Thank you very much for your reply!

But does this mean that already within the DGLDataset implementation, we batch our several graphs into one graph that consists of multiple independent components? Because what I got from the documentation, e.g. in snippets like this:

from dgl.dataloading import GraphDataLoader
dataloader = GraphDataLoader(
    dataset,
    batch_size=1024,
    drop_last=False,
    shuffle=True)

was that the dataset should not define batches themselves, because the GraphDataLoader is responsible for batching multiple graphs.

The issue I see currently is that within our training loop, we need to have something along these lines:

for epoch in epochs:
    for graph in graphs:
       train()

And if I just have an incremental mapping of node to graph, we have an issue, as the training loop doesn’t know whether a node ID maps to a new graph or not. So maybe the problem wasn’t too clear: For the MWIS, we classify each node of a graph, but as a group, i.e., each node is either path of the set of vertices we are looking for or it is not. Hence, the loss is calculated per graph, but we need to classify each node separately, in order to derive the loss. It’s not something we do node-by-node.

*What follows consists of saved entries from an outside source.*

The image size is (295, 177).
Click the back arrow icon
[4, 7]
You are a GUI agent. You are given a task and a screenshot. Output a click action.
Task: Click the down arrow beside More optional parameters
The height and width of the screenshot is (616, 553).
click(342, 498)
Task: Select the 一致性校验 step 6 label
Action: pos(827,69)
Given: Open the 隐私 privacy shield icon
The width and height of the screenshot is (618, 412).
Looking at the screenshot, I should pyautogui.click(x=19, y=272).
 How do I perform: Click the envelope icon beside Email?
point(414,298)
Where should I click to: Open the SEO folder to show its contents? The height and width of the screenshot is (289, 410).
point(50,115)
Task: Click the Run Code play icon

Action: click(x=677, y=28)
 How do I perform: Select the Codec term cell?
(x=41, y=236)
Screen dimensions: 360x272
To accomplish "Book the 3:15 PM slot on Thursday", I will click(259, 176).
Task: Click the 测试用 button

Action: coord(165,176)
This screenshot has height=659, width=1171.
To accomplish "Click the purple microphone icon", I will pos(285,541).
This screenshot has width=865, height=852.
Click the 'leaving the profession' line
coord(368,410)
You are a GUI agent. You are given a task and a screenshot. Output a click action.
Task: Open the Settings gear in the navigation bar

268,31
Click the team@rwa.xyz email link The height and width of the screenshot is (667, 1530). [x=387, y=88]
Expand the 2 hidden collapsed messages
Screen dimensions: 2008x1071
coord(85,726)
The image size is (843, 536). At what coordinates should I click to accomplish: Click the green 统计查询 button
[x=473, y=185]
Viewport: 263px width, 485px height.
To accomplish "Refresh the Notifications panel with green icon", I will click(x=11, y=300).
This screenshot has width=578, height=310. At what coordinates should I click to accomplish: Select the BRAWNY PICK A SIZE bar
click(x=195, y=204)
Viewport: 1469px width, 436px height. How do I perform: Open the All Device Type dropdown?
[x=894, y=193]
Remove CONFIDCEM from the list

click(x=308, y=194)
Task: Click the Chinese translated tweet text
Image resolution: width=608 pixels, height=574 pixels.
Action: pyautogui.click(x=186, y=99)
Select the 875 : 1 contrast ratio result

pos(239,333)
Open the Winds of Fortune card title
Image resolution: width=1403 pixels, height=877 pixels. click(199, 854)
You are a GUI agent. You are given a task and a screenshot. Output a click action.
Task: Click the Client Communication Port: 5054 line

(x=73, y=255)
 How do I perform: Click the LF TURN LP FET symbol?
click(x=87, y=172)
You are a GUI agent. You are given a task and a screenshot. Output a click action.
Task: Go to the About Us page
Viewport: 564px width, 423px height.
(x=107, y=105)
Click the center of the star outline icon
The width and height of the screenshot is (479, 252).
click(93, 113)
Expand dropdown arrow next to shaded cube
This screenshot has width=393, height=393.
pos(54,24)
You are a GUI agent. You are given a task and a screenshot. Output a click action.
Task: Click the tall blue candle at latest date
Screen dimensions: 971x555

This is why I thought __getitem__(i) should return a list of all labels for graph i, instead of “flattening” this labelmapping. But this is not what you suggest.

Thank you very much again for your help. I hope I made my problem more clear now.

I think GraphDataLoader is more about graph property prediction with multiple graphs. Another possibility is to have one dataset object per graph. During training, you can first shuffle the dataset objects and then iterate over the dataset objects as you did in the for loop.

1 Like

Hey,

I implemented the model as described in the original paper [1] that introduced the idea of calculating the MIS using a GCN. As you suggested, I have one dataset object per graph, and iterate over the numerous dataset objects. The training loop can be seen in [2], and the basic GCN as in the DGL documentation (+ hindsight loss) in [3].

However, the training is very slow, and as a newbie to DGL, I am not too sure on how to debug this. In our sever, we have a Tesla T4. The authors of [1] train on a Titan GPU, and claim to train 200 epochs of 38000 graphs in 16 hours. They implemented their model on top on the original GCN implementation in Tensorflow 1. For me, a single epoch in DGL takes around 2 hours (with 2 instead of 32 outputs, so less computation!) (cuda is enabled and works).

Could this be an issue with my training loop? I don’t think that the original GCN implementation is much more efficient than DGL. Any idea on how to approach an issue like this is very much appreciated, because it’s like a blackbox that for some reason is slow to me, currently.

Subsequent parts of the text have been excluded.